Combat has also been tweaked. Due to a certain person that has taken up residence in Link's house -- a resident that would find himself fitting in perfectly with the cast from Rent -- A Link Between Worlds employs a system where you rent items and equipment. In one sense, it's great that you can have every item from the beginning, which really opens up the map to go wherever you want, but in another sense, you can dump a ton of rupees into the system. Every time you die, that little freeloader comes in and swoops up all of the items you rented, so you'll have to travel back to the town, INTO YOUR HOUSE, to visit his shop and rent the items you want again.

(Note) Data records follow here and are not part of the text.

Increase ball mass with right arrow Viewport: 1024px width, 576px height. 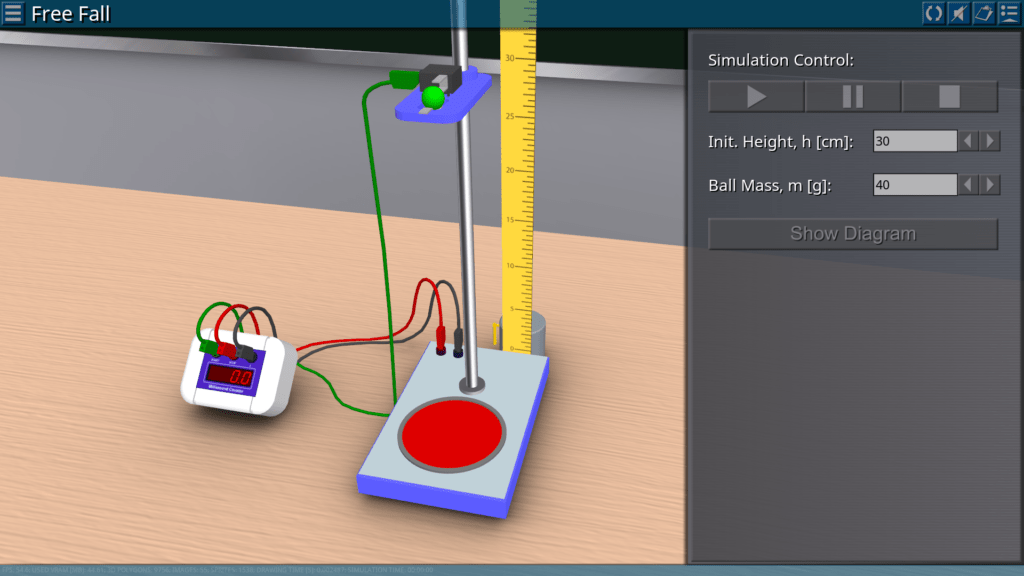[x=990, y=185]
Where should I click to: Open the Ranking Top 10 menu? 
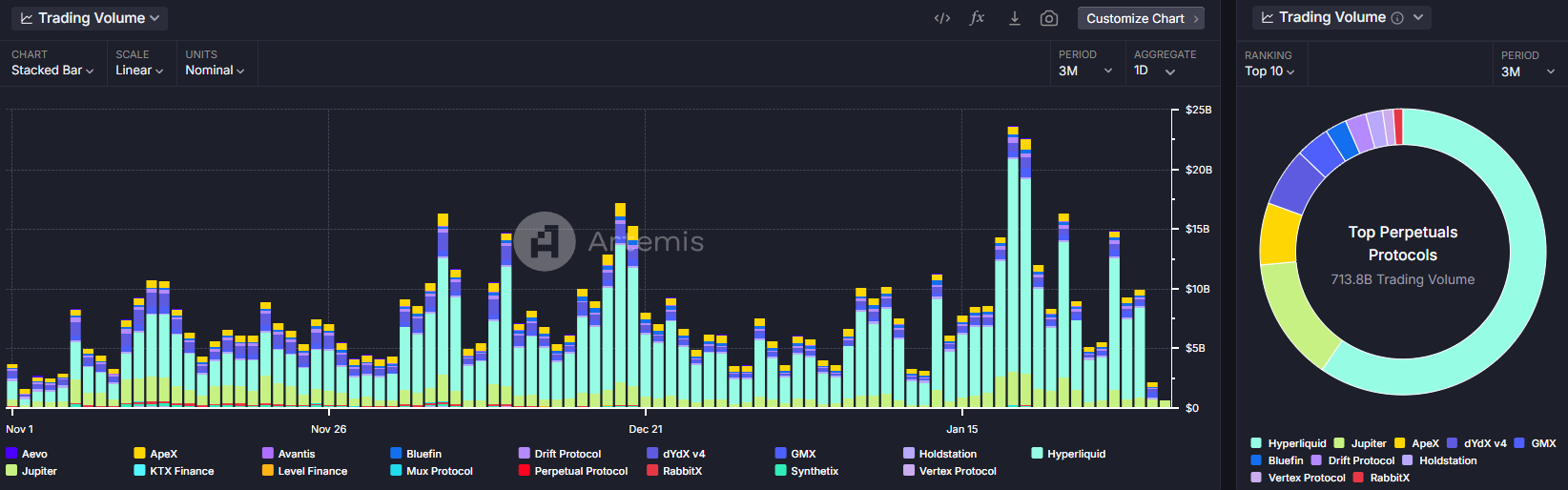point(1269,71)
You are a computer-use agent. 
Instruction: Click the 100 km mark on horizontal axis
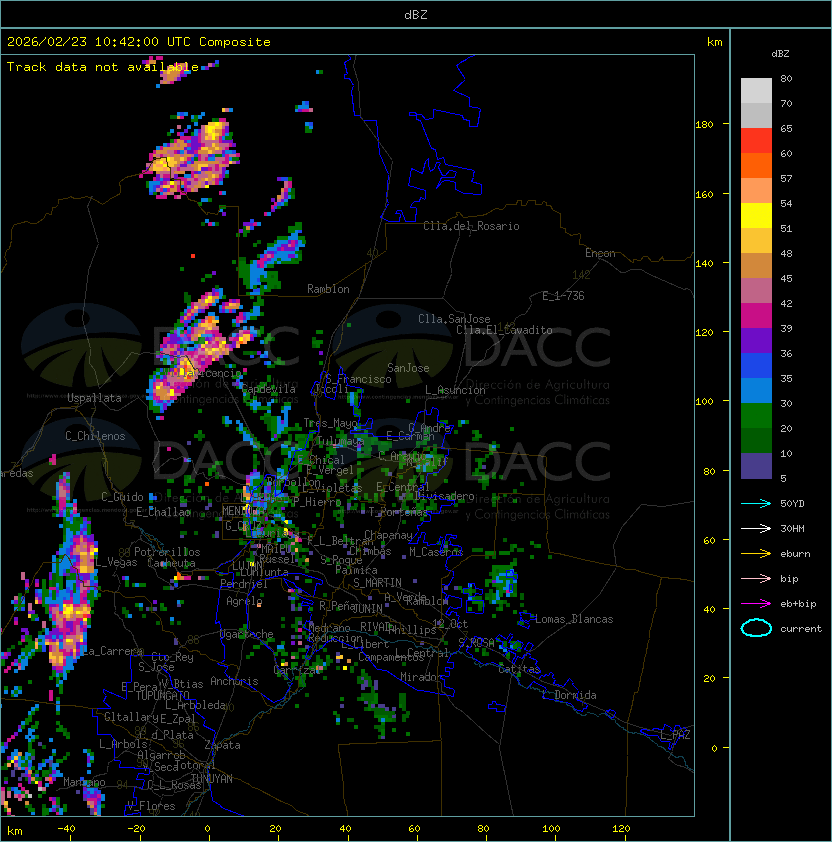pos(552,828)
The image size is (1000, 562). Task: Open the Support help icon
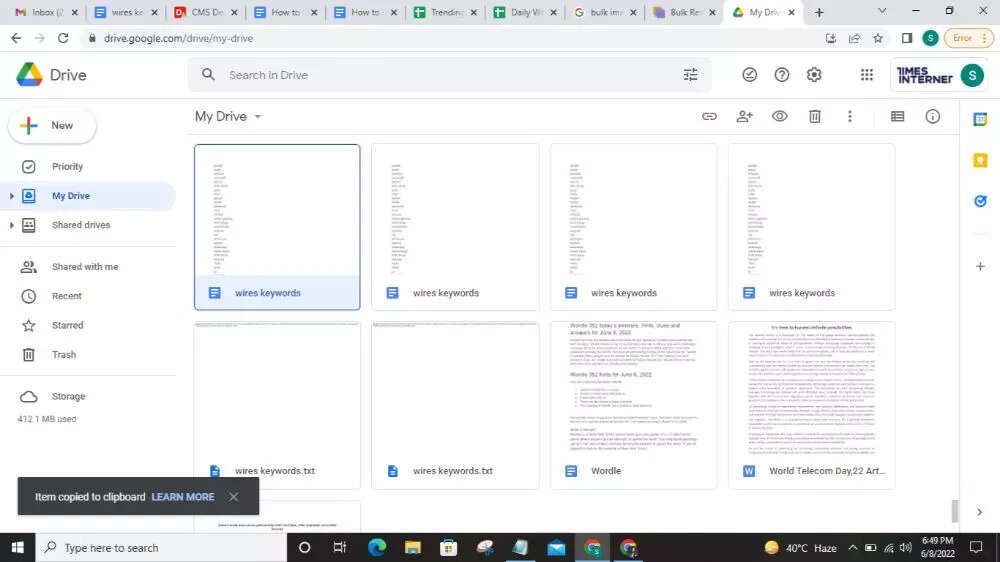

Luckily, travel is made easy by the inclusion of a witch that picks you up on her broom and brings you to weather vanes whenever you ring a bell. It makes traveling for more convenient and less time consuming than having to run and swim everywhere. All of these changes lead to a game that doesn't hold your hand at all. There's no long, overdone tutorial. It gives you some items and a general direction, and it sends you on your way. You can go anywhere -- Hyrule is yours to explore. Tackle areas you want to tackle in whatever order you want. The storyline follows a certain path, but you aren't forced to do that the whole time. Look for treasures and overcome dungeons filled with puzzles, each with unique requirements.

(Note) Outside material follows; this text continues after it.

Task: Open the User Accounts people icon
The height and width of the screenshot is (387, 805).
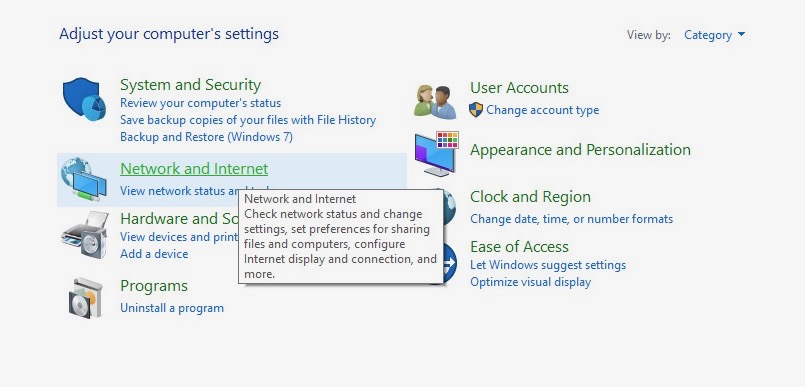Action: [x=435, y=102]
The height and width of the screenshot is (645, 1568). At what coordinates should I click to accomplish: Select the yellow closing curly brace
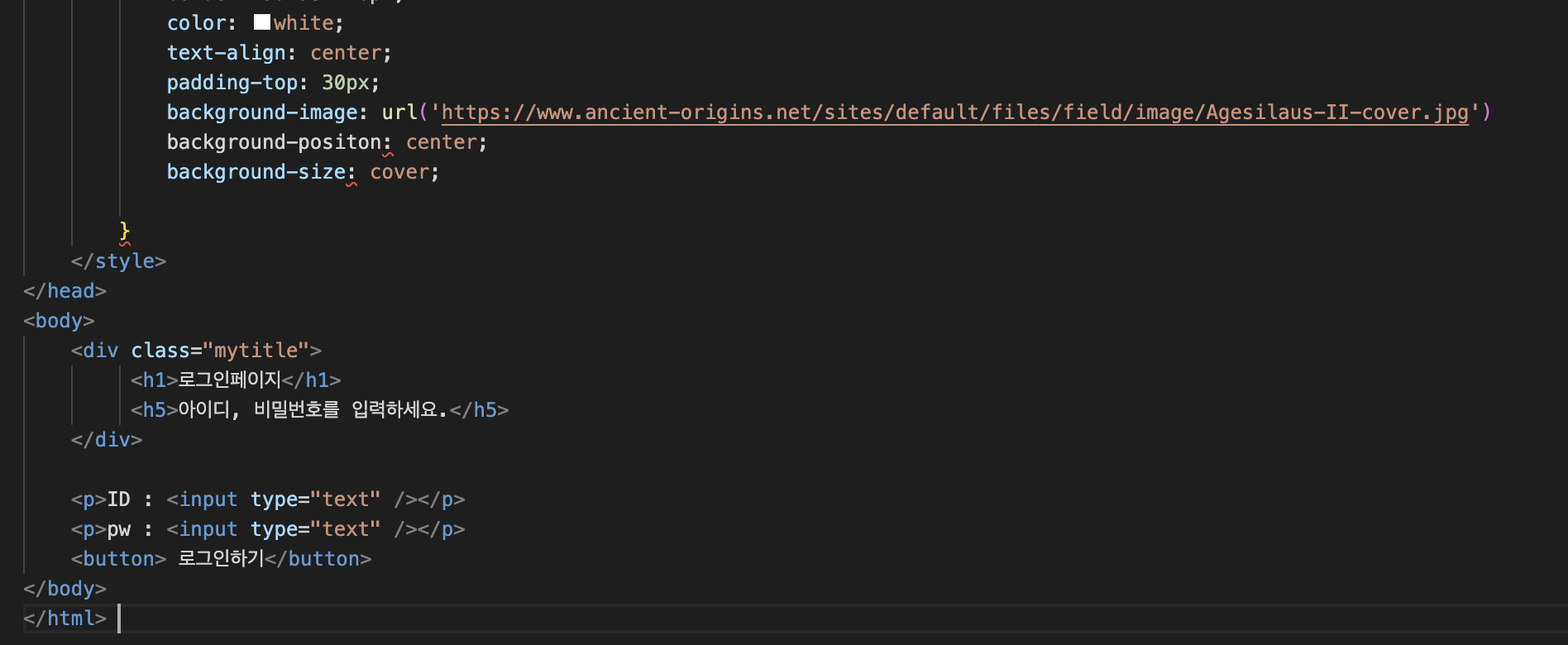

One other feature that I'd be remiss to not mention is battling other players' Shadow Links that you Streetpass. You play an AI-controlled version of that Link, equipped with the items and weapons that the Streetpassed person chose. You'll find them throughout Hyrule, and you battle them for bounties with a reward of rupees. There's not punishment for losing, and only money to be gained. It's a fun little battle system that I do whenever I come across a Shadow Link. I just never win, because I suck.
The Legend of Zelda: A Link Between Worlds shot its way up to my favorite game on the 3DS. Heck, it's my favorite Zelda game, tied with Ocarina of Time. It's an amazing adventure game, not afraid to tweak things from one of the most beloved video games of all-time, and it begs for you to explore the gorgeous land of Hyrule. A Link Between Worlds is reason enough to own a 3DS, and it's one of those games that will stay with you, becoming a standard for other video games to live up to.